[Word and element location entries]
####################
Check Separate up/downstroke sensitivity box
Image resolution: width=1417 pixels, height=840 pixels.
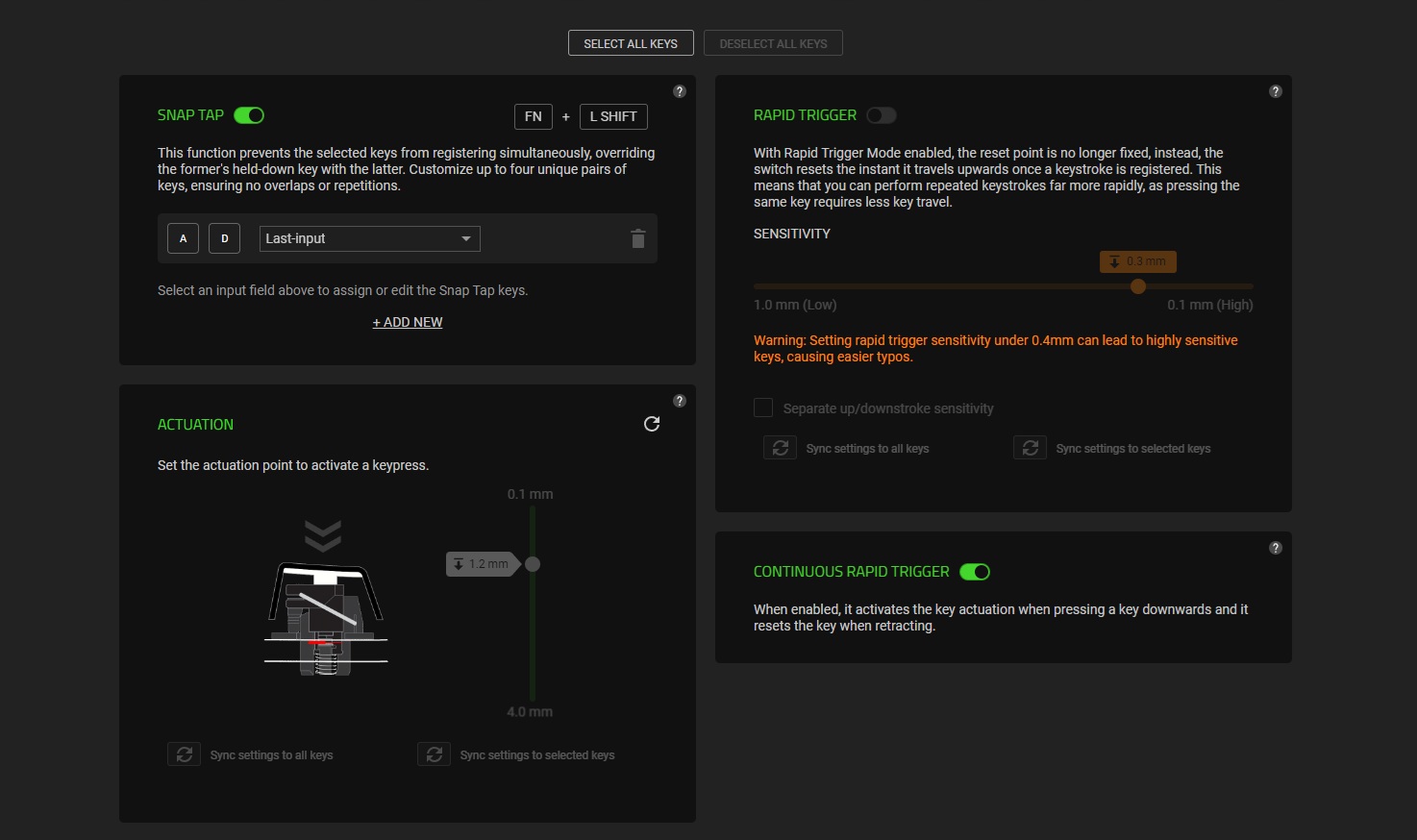pos(763,408)
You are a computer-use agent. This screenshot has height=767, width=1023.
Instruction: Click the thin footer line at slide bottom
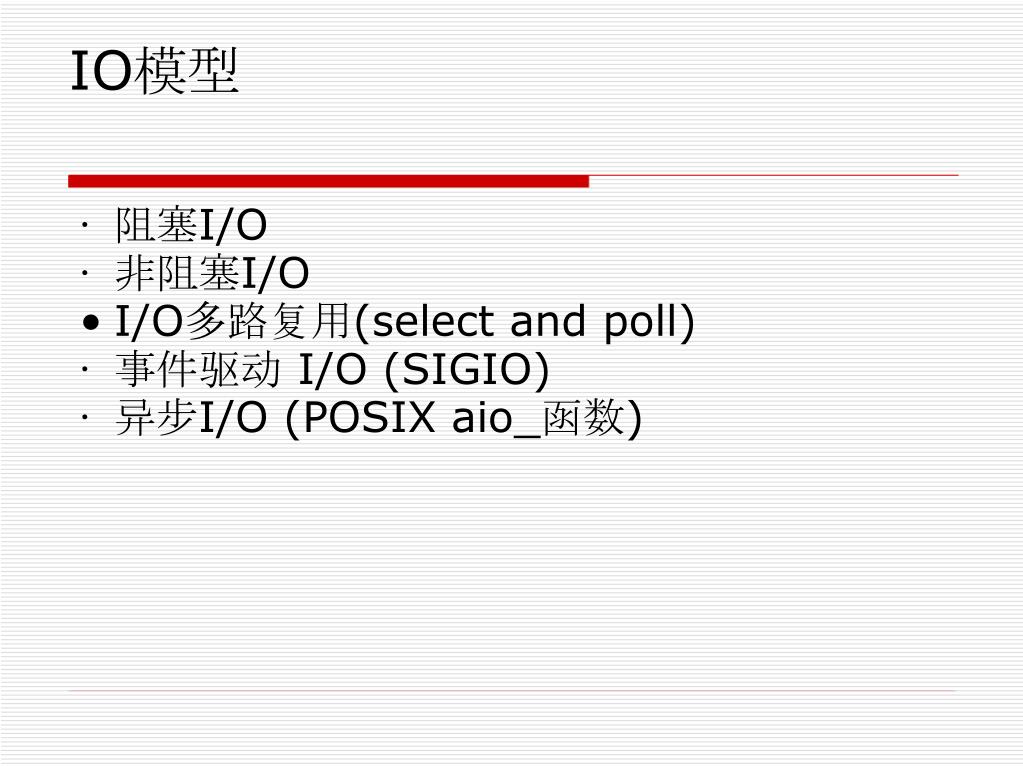click(512, 690)
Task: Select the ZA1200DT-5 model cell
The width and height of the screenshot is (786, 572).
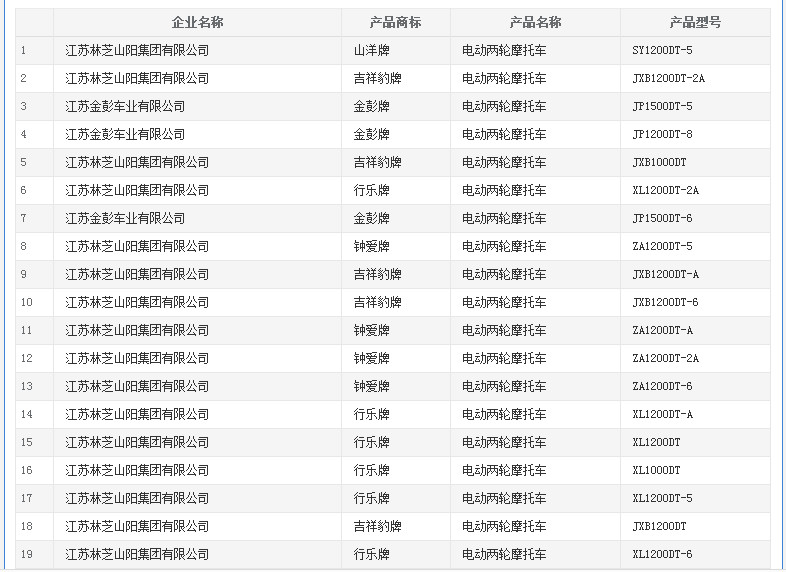Action: 662,246
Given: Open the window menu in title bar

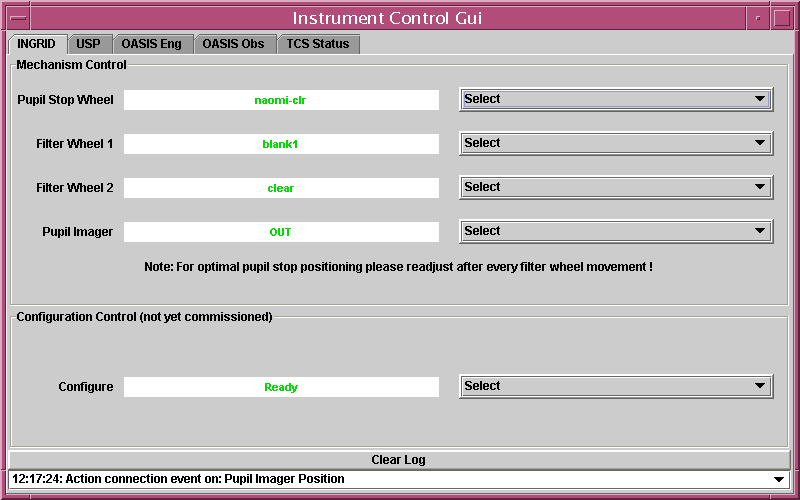Looking at the screenshot, I should point(17,17).
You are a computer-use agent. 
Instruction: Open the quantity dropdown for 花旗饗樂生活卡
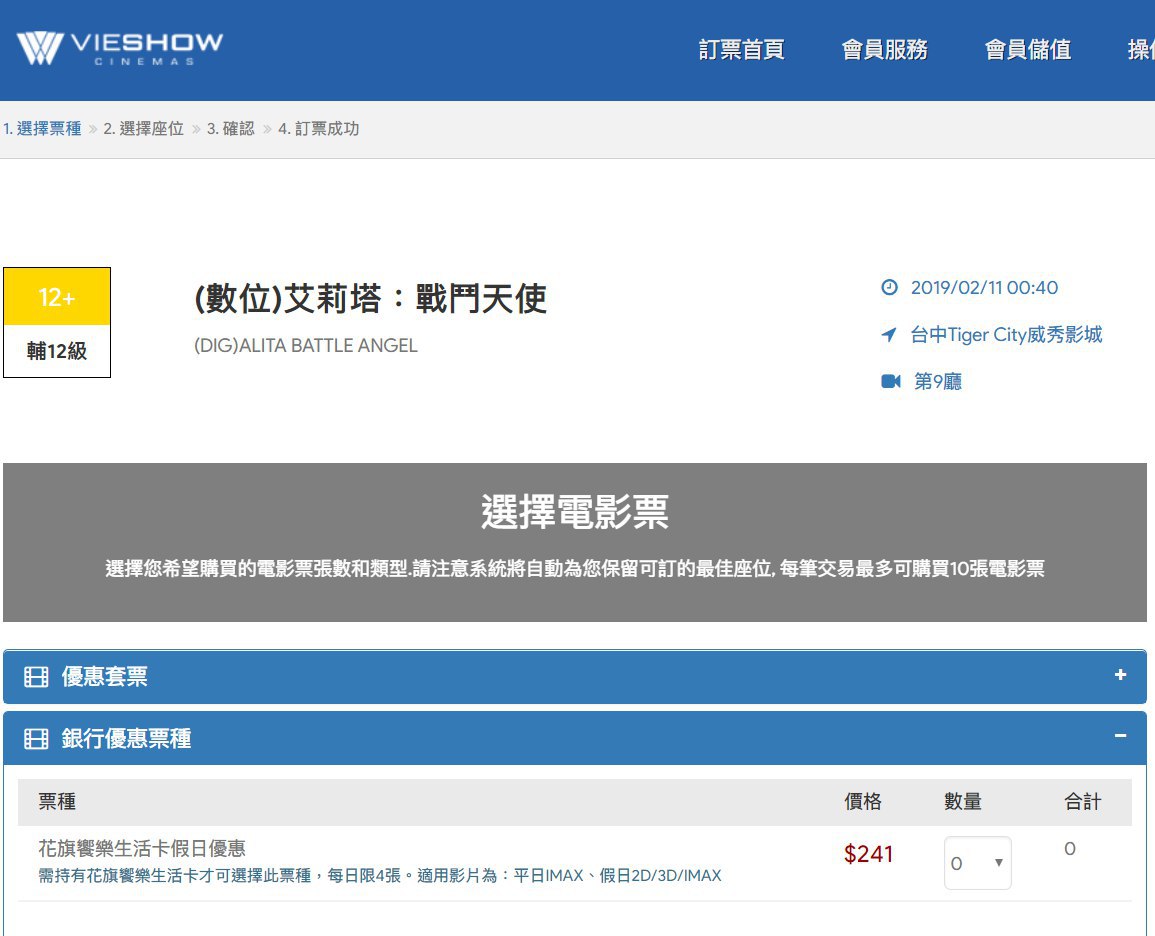[x=977, y=863]
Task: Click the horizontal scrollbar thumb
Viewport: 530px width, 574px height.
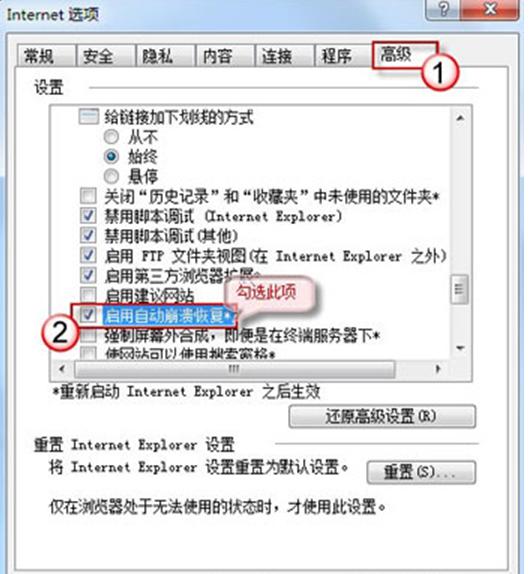Action: (234, 369)
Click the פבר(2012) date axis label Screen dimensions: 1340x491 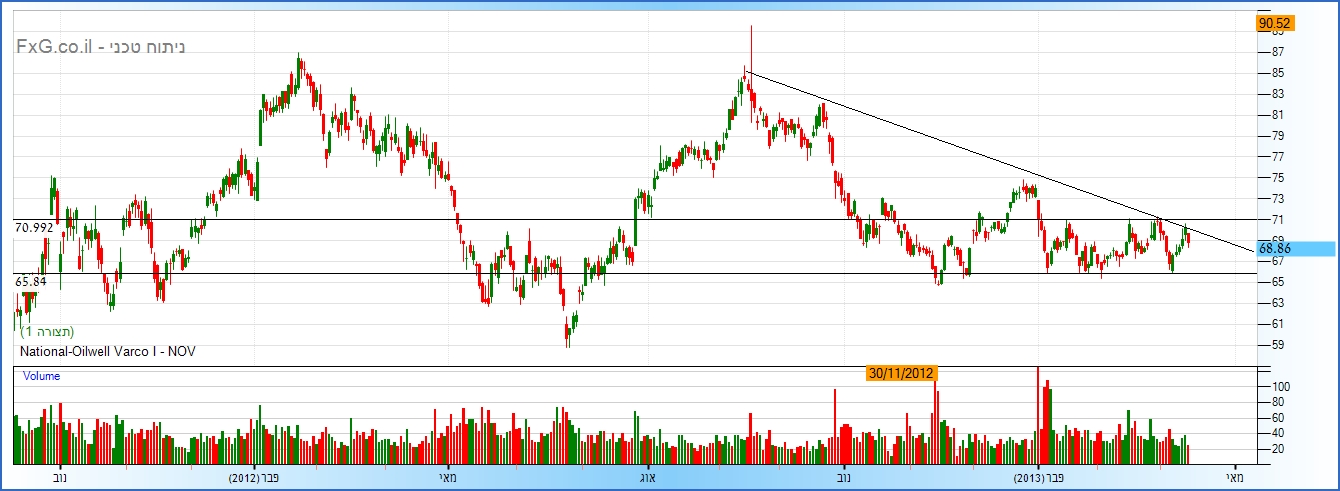[x=254, y=478]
####################
### Written request
Please render the entries above as a numbered list, covering everything from the line containing "Task: Select the ZA1200DT-5 model cell" down to the line containing "[x=977, y=863]", with both of those lines included. Skip blank lines and leave the pictures out.

### Worked answer
1. Task: Select the ZA1200DT-5 model cell
2. The width and height of the screenshot is (786, 572).
3. Action: 662,246
4. Given: Open the window menu in title bar
5. Looking at the screenshot, I should point(17,17).
6. You are a computer-use agent. 
7. Instruction: Open the quantity dropdown for 花旗饗樂生活卡
8. [x=977, y=863]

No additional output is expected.